In March 2017 I decided to give my liver a chance and give up alcohol for the month. Not only was I exhausted, but my Drunk Shopping was in danger of becoming embarrassing. The kids were loving the regular buckets of gummy bears, but the morning my internet search history revealed that I’d been looking for ‘wine pants’ (which don’t apparently exist, at least not in a form that Drunk Me was prepared to purchase) I decided enough was enough. I’d also accidentally friend requested a load of complete strangers on Facebook (swiping past the ‘friend recommendations’, I’d somehow managed to friend request them). I was getting kind of concerned (as well as grimly intrigued) about what Drunk Me would buy next.
Whilst the ease with which I stopped drinking reassured me that I wasn’t spiralling into alcoholism, it was still uncomfortable being sober. This wasn’t because I wanted or needed alcohol but because it meant I had to live with the sharpness of what I was feeling on a daily basis.
I hate to say this, and I certainly wouldn’t recommend it, but in some ways the cliché that is ‘drinking to numb the pain’ actually works – to an extent. Drinking in the evenings blocked out the hurt I was feeling and let me pretend to be ok for just a few hours. However, alcohol’s anxiety increasing properties meant that drinking certainly didn’t help during the Dark Hours – that desperate time between 1am and 5am – when I was wide awake, staring at the ceiling, heart racing, palms sweating and my brain running over every detail of what had happened and what might happen next. Without alcohol I was better able to cope with those Dark Hours – I still lay awake thinking in tortured loops for hours, but that gut clawing sense of panic and anxiety were lessened slightly, meaning I could face the next day without being exhausted by the night’s ‘sleep’ I’d just experienced.

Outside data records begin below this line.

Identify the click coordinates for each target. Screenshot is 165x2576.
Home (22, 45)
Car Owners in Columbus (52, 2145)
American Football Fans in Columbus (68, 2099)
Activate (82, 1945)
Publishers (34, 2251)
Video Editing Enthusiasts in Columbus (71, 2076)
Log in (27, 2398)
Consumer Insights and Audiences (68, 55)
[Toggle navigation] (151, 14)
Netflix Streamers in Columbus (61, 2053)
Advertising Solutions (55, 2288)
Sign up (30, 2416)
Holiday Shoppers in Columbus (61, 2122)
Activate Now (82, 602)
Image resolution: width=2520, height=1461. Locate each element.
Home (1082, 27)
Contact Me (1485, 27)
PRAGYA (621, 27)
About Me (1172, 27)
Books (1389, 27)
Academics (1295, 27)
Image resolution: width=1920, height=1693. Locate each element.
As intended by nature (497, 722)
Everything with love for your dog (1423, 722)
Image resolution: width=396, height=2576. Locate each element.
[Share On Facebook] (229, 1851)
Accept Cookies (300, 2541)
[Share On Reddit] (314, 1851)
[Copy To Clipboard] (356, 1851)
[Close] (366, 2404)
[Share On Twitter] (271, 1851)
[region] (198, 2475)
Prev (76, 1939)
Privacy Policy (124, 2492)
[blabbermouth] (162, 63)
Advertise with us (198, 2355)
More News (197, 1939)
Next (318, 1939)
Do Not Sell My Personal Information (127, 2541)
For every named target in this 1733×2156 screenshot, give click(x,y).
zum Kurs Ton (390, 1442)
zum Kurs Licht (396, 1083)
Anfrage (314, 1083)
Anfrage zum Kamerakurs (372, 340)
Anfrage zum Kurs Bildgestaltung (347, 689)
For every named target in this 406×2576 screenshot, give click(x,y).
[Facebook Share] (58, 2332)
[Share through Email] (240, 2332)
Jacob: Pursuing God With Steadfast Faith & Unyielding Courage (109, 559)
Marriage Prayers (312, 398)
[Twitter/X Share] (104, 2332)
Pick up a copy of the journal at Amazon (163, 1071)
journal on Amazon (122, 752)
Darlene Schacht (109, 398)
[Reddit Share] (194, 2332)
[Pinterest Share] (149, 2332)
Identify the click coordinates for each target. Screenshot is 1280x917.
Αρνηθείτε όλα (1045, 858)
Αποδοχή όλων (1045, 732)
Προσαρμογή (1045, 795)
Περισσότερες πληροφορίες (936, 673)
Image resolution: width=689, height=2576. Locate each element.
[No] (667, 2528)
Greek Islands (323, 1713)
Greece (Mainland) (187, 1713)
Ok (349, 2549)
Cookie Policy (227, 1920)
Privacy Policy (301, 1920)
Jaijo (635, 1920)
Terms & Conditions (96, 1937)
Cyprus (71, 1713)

Not drinking had also given everything back its edges – including my sense of hurt. Not drinking had sharpened my senses and I became much more angry than I had ever been before. When I had discovered E’s first affair it was like a loss of innocence – until that February morning in 2008, when I’d found all of those texts on his phone, I’d had an almost childlike belief in E, and in our relationship – in that moment something very precious had died and I knew my life would never be the same again. Now, nine years later, I felt that all the years that I’d invested in our relationship after that first affair were a pointless, soul-less, waste of time. I’d lived under the oppressive shadow of that first affair, and the way it made me feel physically and mentally, for all that time. I’d tried so hard to move on and not make it an issue. I’d tried so hard to get things right. I felt so stupid.
I also felt so much resentment and anger – why couldn’t he have just been honest after that first affair, or in fact after the others? Why did he effectively trap me in the relationship and deprive me of the chance to make a new life for myself? If he’d just been honest and just left after that first affair, the kids and I would have had time to get used to things. If he’d left after the second or even the third affair, I wouldn’t now be in the house with a massive mortgage that we bought when he came back from Singapore. Even if he’d left when he met P, I’d have had at least two more years to try and start a new life on my own. As it was, he’d spent nine years doing exactly what he wanted whilst lying to me and about me, and I’d wasted nine years of my life, literally thrown them away, believing I was in a relationship with someone who loved me.
I felt that he had denied me the right to make a new life for myself. If he’d left me after that first affair I would have been in my late thirties, living near my parents and sister, with the chance of maybe meeting someone else, and, vitally, with the opportunity to start rebuilding my career. Now I was in my late forties, living over 60 miles away from my family, and whilst I could start trying to rebuild my career, I’d lost so much time. I felt like he’d robbed me of nine years of my life.
However, despite forcing me to confront how I felt about what had happened (or perhaps because of it) not drinking did put me on a more even keel emotionally. Ironically, one of the things that I’d tortured myself about during the Dark Hours was the fact that I was drinking too much. Now that I’d stopped drinking, I was able to start a ‘things that I’ve done right’ list to counter the ‘everything you’ve done wrong since you were 18’ list that my brain was throwing at me every night. I started reciting a list of ‘things I achieved today’ to myself as I went to sleep. This list would include things like ‘got out of bed and got dressed’ – because most days that was an achievement. It would also include the little things like ‘didn’t text E when Youngest Daughter came home from school in tears’ – because, trust me, that really took some self-discipline.
Alongside the not drinking, I’d also decided to try and take care of myself a little bit more. Although I’m usually pretty healthy, a nd despite the incredibly healthy purchases Drunk Me had made in a alcohol fuelled ‘must be better’ haze over the last couple of months I’d pretty much lived off gummy bears, pizza and chardonnay. I started walking 4-5k a day and got my fruit and veg consumption back on track. I was still struggling emotionally – the slightest thing going wrong, or even just not as planned, could still send me into a spiral of stomach plunging, heart palpitating, anxiety – but I was beginning to feel like I was Me again. Only this was a New Me – Me without E.